第21話 敵を一掃!

 三人の先頭を、俺は十分に警戒しながら進む。


 通路にトラップがないか、奇襲を受けそうなポイントはないか、全神経を研ぎ澄ませて注意深く地面・壁・天井を観察する。

 パーティにおいては斥候の役割も担当する〔支援職サポーター〕の、まさに面目躍如だな。


 歩きながら【周辺探知ロケーター】を使えれば理想なんだが、生憎あのスキルは移動しながらは使えない。

 もっとも冗談みたいなレベルになったお陰で、明らかに以前より偵察能力が上がっているのが実感できるが。


「エルヴィ、いつでも弓を放てるよう準備しておいてくれ。ただし俺の指示があるまで放たないように」


「はい、です」


 エルヴィにも攻撃の準備をさせ、接敵に備える。


 そして――さっそく前方に〝奴ら〟は湧いた。

 人間と同じく四肢と頭部を持ち、けれど身体には骸骨しかない異形のモンスター。


「スケルトン……! Bランク以上のダンジョンに出現するモンスターじゃないか!」


 俺たちの前に現れたのはスケルトンというモンスターで、多くの中級冒険者たちが苦戦を強いられる厄介な相手だ。

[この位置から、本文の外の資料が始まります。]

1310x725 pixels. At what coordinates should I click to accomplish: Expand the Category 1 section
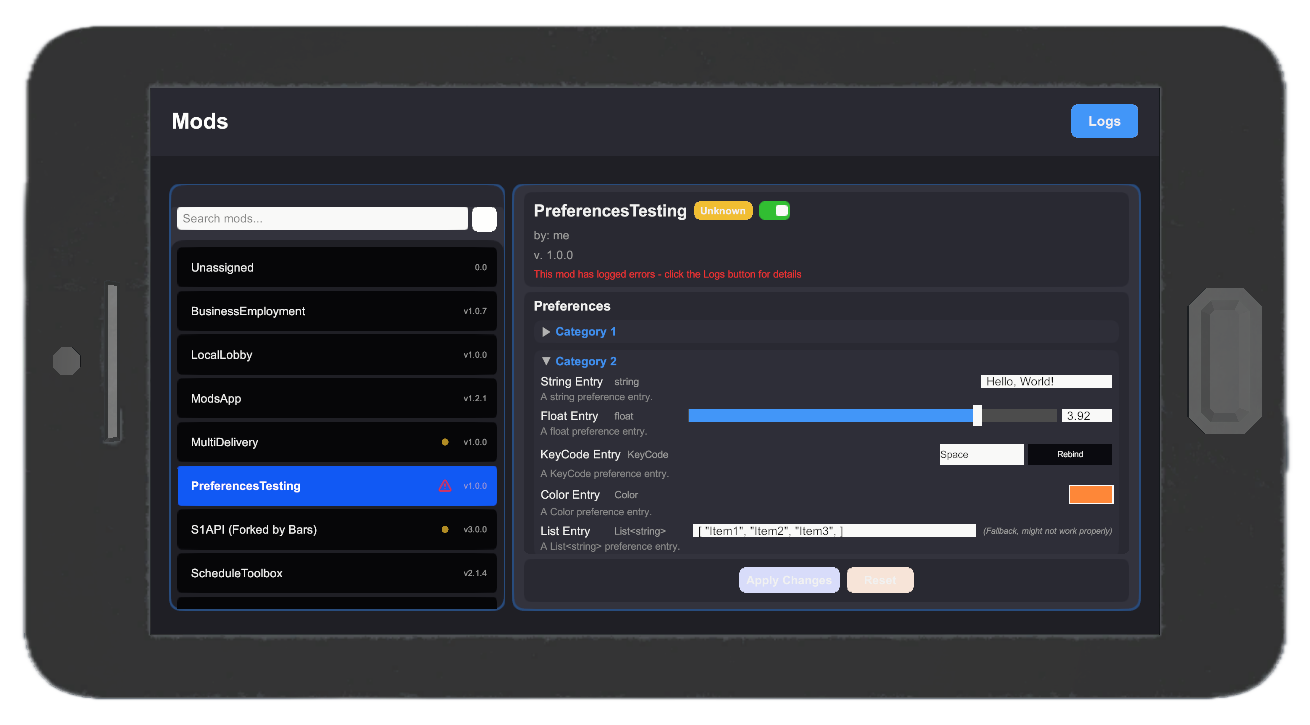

 と言っても、スケルトン一体だけならば大した強さではない。

 Cランク冒険者でもきちんと立ち回れば難なく倒せるだろう。


 コイツが厄介なのは――群生型のモンスターという点。


『カタ……カタ……』


『カチカチ……』


『カタカタ……カチカチ……』


 関節や歯をカタカタカチカチと鳴らすスケルトンは、あっという間に数が増えていく。

 三体――五体――気付けば十体ほどの群れとなった。


 そんなスケルトン共の姿を見て、俺は確信する。

 

「なるほど、コイツらが人を攫ってたんだな……」


 一瞬の隙を突かれて隠し通路に連れ込まれれば、Cランク冒険者くらいでは為す術もないだろう。

 だが――今回はそうはいかない。


『カチカチカチ!』


 錆びた直剣を振り被り、こちらに襲い掛かってくるスケルトンたち。

 俺はポーチに手を突っ込み、爆破玉を掴み取る。


「二人共、耳を塞げ!」


 爆破玉の安全紐を引き抜き――投擲。

 そして爆破玉はスケルトンたちの目の前でボン!と爆発し――数体を木端微塵に吹き飛ばした。


 ――スケルトンは、爆破・衝撃系の攻撃に弱い。

 逆に斬撃や状態異常などへの耐性は比較的高めなため、それを知らないで戦うと消耗は必須。

 こういう知識も俺が経験から得たモノだ。

 もっとも、高いレベルになれば通常の斬撃でも十分通用はするが。


「エルヴィ! 今だ!」


「は、はい、です!」


 エルヴィが弓矢を放ち、一体のスケルトンの頭部を射抜く。

 合わせて俺はナイフを抜き、残ったスケルトンたちへ突っ込んだ。

 そして爆破と爆煙で統率が乱れた奴らを一体、また一体と蹴散らしていく。

 

「俺も加勢するぜ! どりゃあッ!」


 ザッパさんも大槌を振り下ろし、スケルトンを粉砕。


 俺たちは瞬く間にスケルトンの群れを全滅させた。


「へ、骸骨野郎共めが。大したことねえな」


「流石はシュリオ様、楽勝でしたね、です!」


 束の間の勝利を喜ぶエルヴィたち。

 しかし――


「いや……喜ぶのは早いかもしれないぞ」


「え?」


「このスケルトンたち、おそらく下っ端だ。たぶん、コイツらを統率してる奴がいる」


「統率だと? そりゃつまり――!」


「ええ、ボス・・がいるかもしれません」


 スケルトンは群れで行動するモンスターだが、基本的に人を攫う習性はない。

 見つけ次第襲い掛かって、その場で殺害しようとするのが普通だ。


 にもかかわらず、わざわざ隠し通路を使ってまで人を誘拐する理由――。

 おそらくそれは、なんらかの理由で生者を必要とするボスモンスターがスケルトンを操っているからだろう。


 嫌な予感がするが……進まないワケにはいかない。


「この先に、そのボスがいるはず。二人共、覚悟はいいか?」


 俺が尋ねると、エルヴィとザッパさんは真剣な表情でコクリと頷く。


 そして俺たちは、さらに奥へと踏み込んだ。

 隠し通路の最奥は広間になっており、そこには――意識のない大勢の人々がいた。

 その中には、


「――! カーシュ! おい、目を覚ませ!」


 ザッパさんの息子の姿もあった。

 だがすぐさま息子の下へ駆け寄ろうとするザッパさんを、俺は呼び止める。